Tories would support Open Source Software for the NHS

David Cameron recently gave a speech where he expressed his preference for Open Standards and Open Source Software such as Linux for use in the NHS and other government projects:

We will follow private sector best practice which is to introduce ‘open standards’ that enables IT contracts to be split up into modular components. So never again could there be projects like Labour’s hubristic NHS supercomputer. And we will create a level playing field for open source software in IT procurement and open up the procurement system to small and innovative companies…

…look at the private sector’s take-up of open source software, developed collectively by a community of individuals, universities and small and large firms from around the world.
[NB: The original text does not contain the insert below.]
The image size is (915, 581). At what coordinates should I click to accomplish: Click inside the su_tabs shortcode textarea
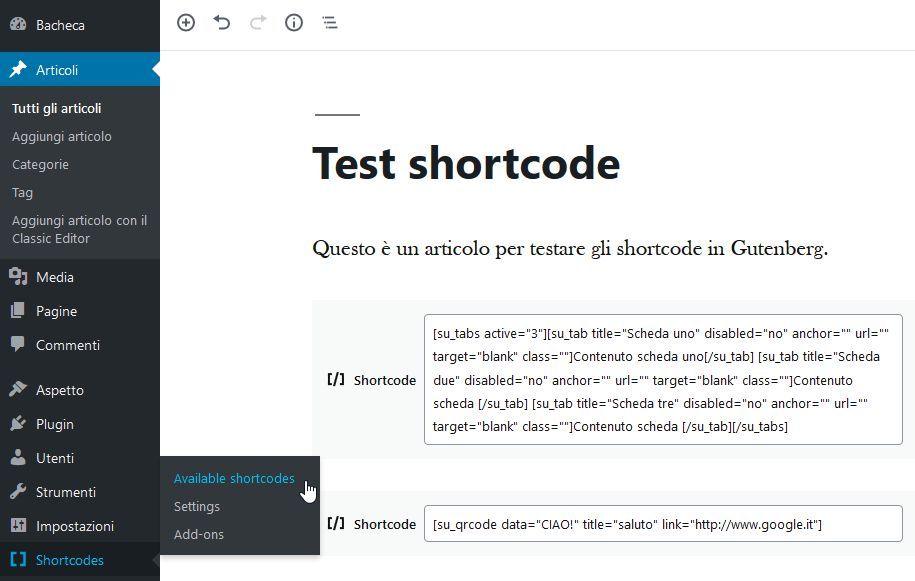[x=662, y=380]
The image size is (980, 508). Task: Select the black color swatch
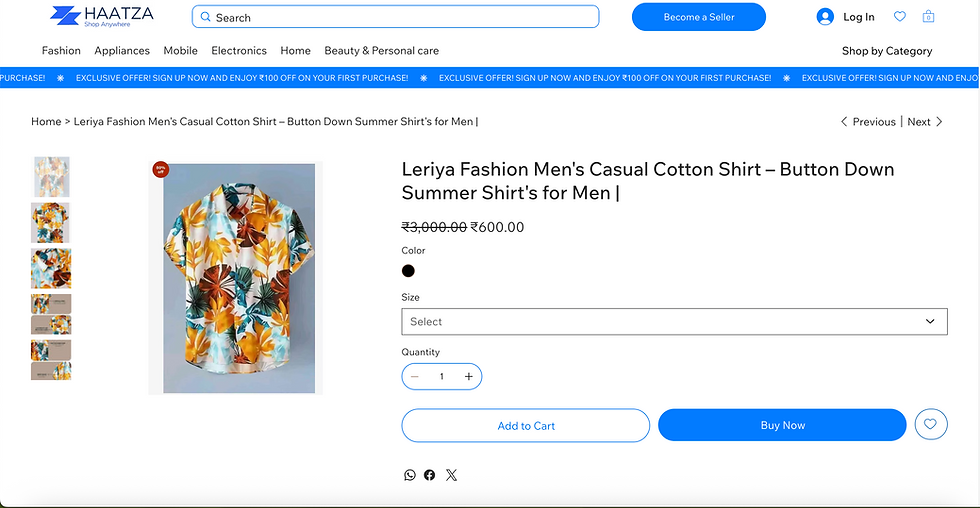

They build the product, suggest improvements, check the source code and critique each others’ work.

Linux, the open source pioneer, is now the fastest growing operating system in the world, and even IBM is basing their new hardware on it.

Information liberation could be hugely beneficial in the new economy.

After all, what are the great new giants of the internet – from Myspace to eBay – but information processing systems?



  1. The open source community can only add value. For healthcare industry, currently regulated by HIPAA, the need for the open software community to get involved is critical. To start, EDI format needs a deep look and I think there are way better and more efficient technologies then EDI.
    For Security, the open source has developed specs for security that can easily satisfy HIPAA requirements.
    The challenges in healthcare industry is the lack of any standard. Getting Insurance companies, providers of all specialities involved to contribute their domain knowledge may represent a greater challenge but it can be done.


  2. In a report to shadow chancellor George Osborne, published this week, he also recommended that open source software be used and new data software standards set, so that large IT projects can be broken up into smaller, less risky modules.